Checking if a CNAME is set up correctly
dig yourdomain.com CNAME +short
This returns the target domain the CNAME points to. If it returns nothing, you don’t have a CNAME at that name (you might have an A record instead, which can be intentional or a misconfiguration).
Flushing DNS cache on macOS
When you need to clear your Mac’s DNS cache after changing records or fixing a resolution issue:
sudo dscacheutil -flushcache; sudo killall -HUP mDNSResponder
This command works on macOS Monterey, Ventura, Sonoma, and Sequoia. The mDNSResponder process handles local DNS resolution, and sending it HUP forces it to reload.
After flushing, run your dig or nslookup command again and you should see the fresh result.

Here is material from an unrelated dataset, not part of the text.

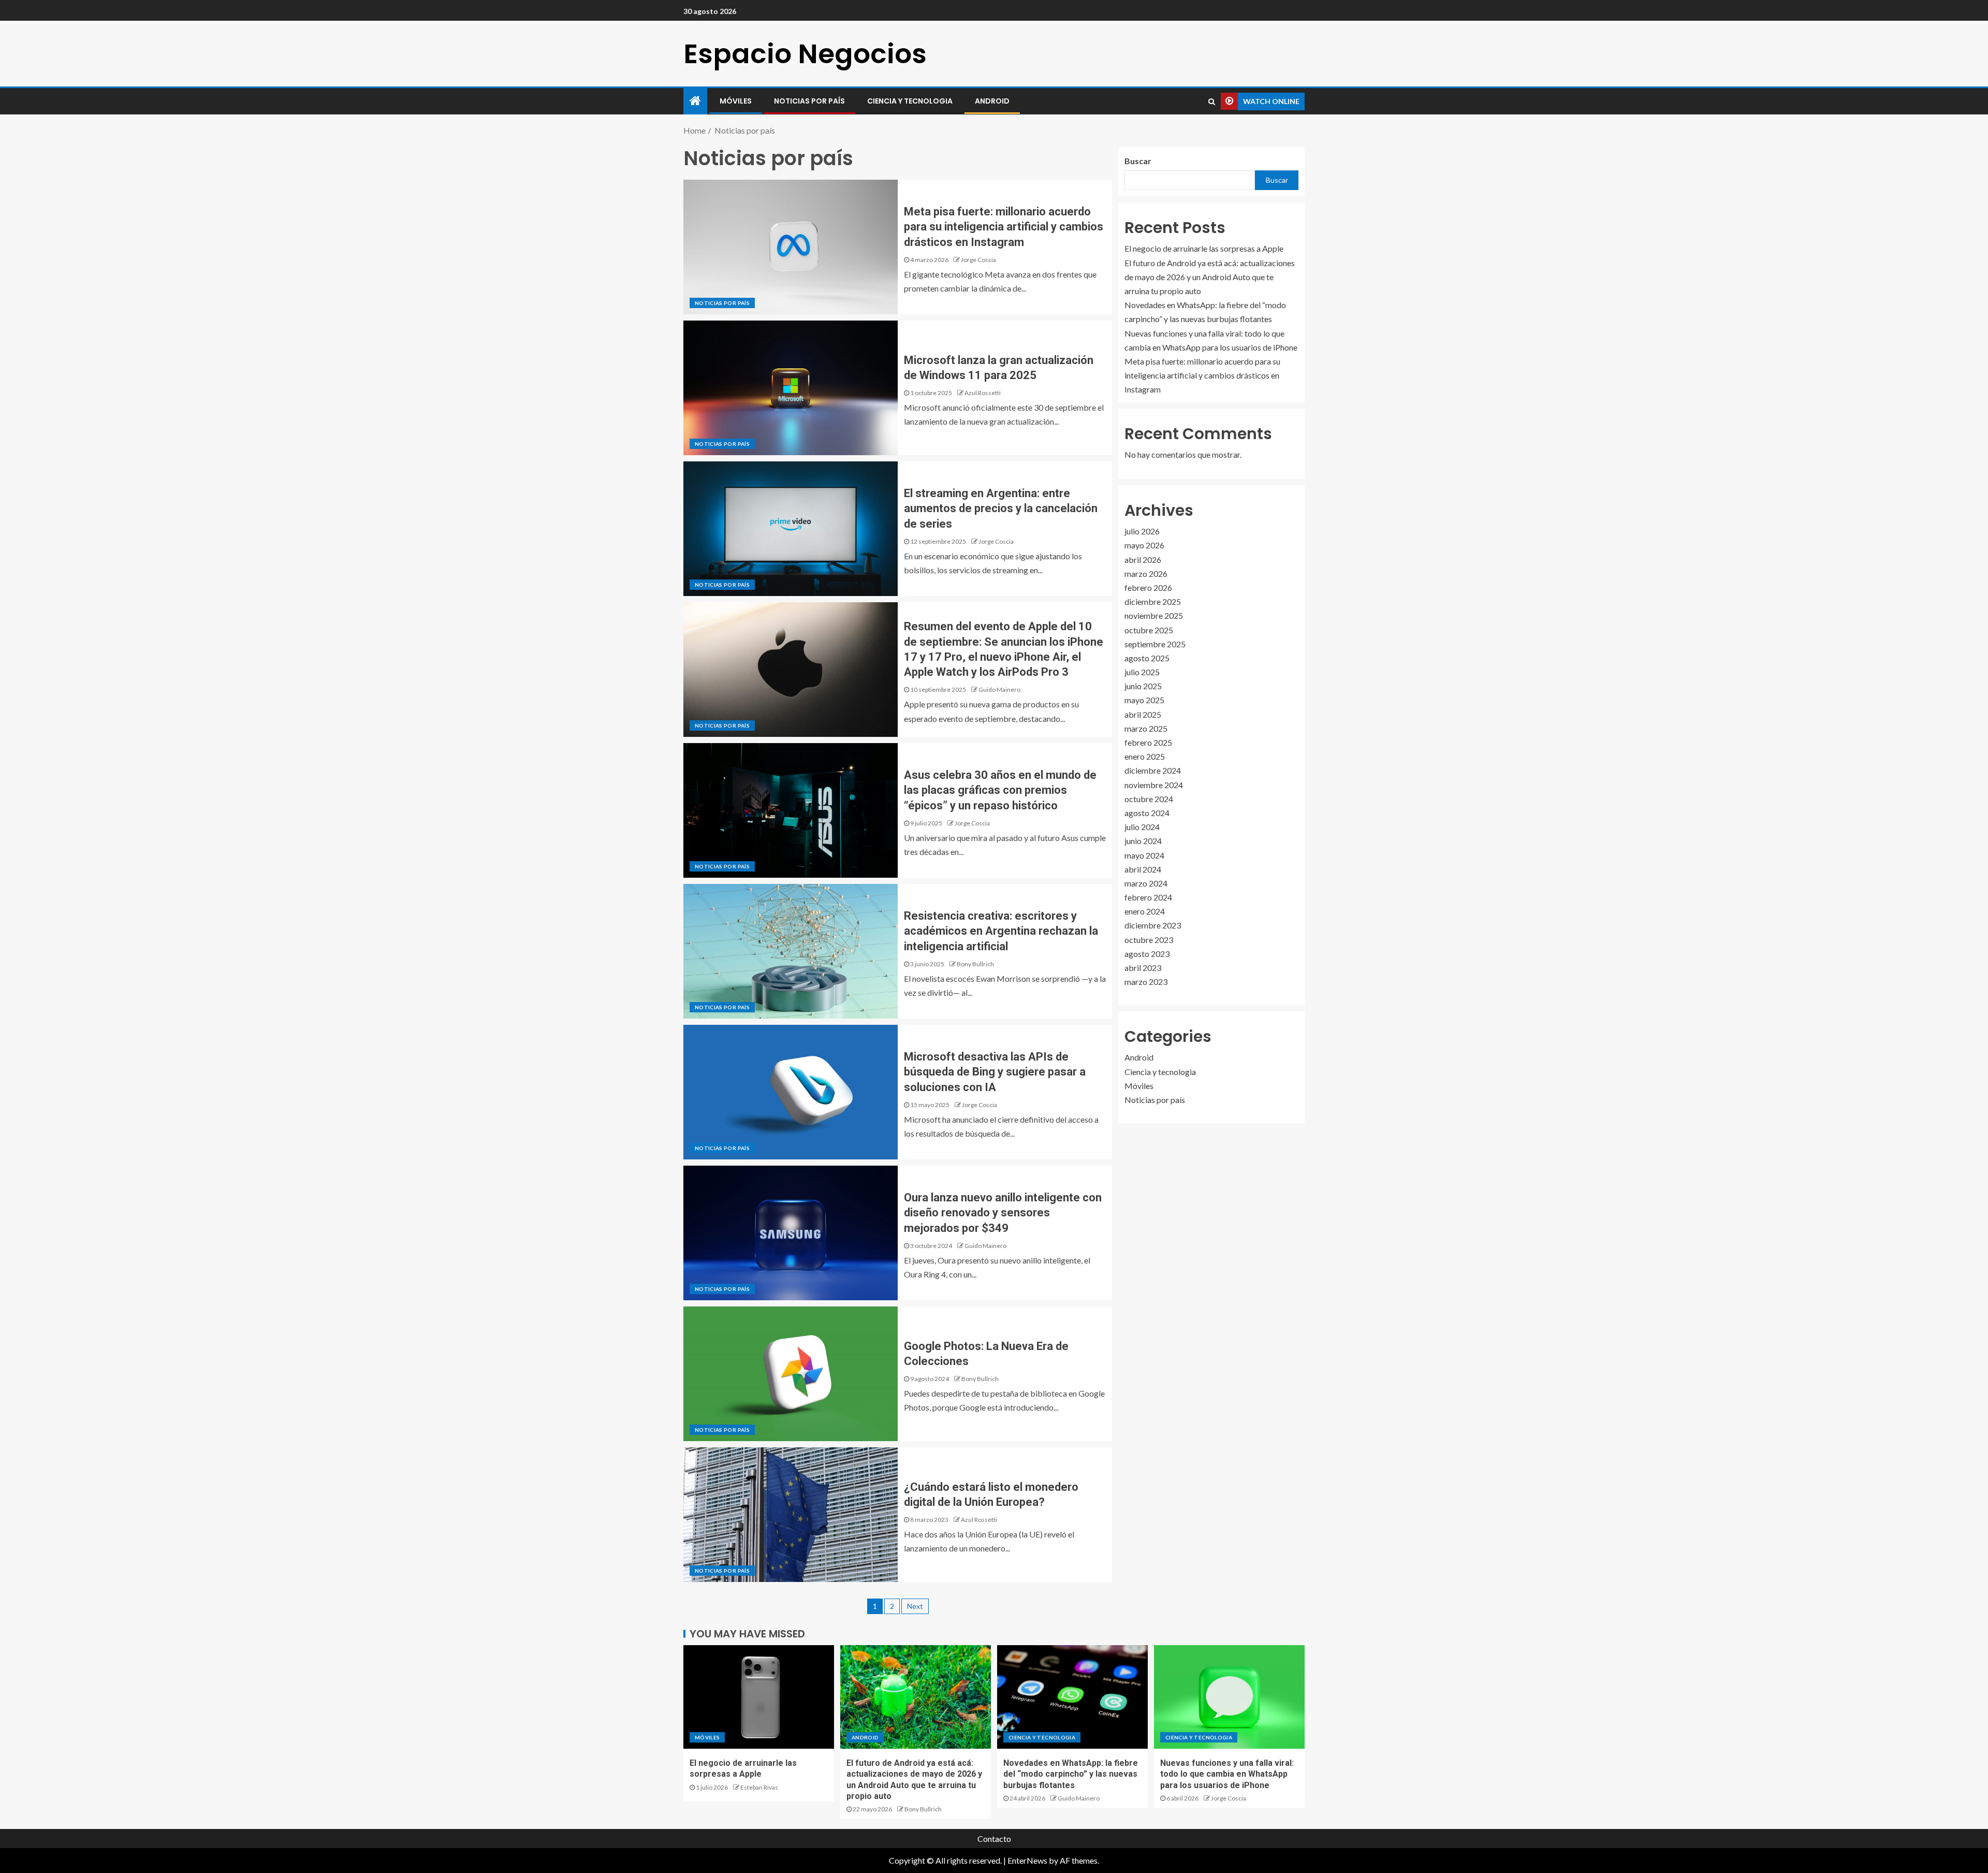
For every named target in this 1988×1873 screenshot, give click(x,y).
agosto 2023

If Terminal isn’t your thing
Apple removed Network Utility in macOS Monterey. That removed the only built-in GUI for DNS lookups.
NetUtil is a free replacement. Open it, type a domain in the DNS Lookup tab, select a record type, and get results formatted the same way the old Network Utility did. No commands to memorize, no flags to look up. The results are the same data you’d get from dig or nslookup, just presented without the noise.
For occasional DNS checks, a GUI removes friction. For repeated lookups or anything you’d want to script, stick with dig.
Pick the right tool for the job
nslookup is fine for quick spot checks, especially if you’re already familiar with it. dig is better for anything involving propagation verification, scripting, or digging into DNS behavior. host is the fastest path to a human-readable answer when you just need to know what an IP resolves to.
All three query the same DNS system. The differences are in presentation and control. Use whichever one gives you the information you need without slowing you down.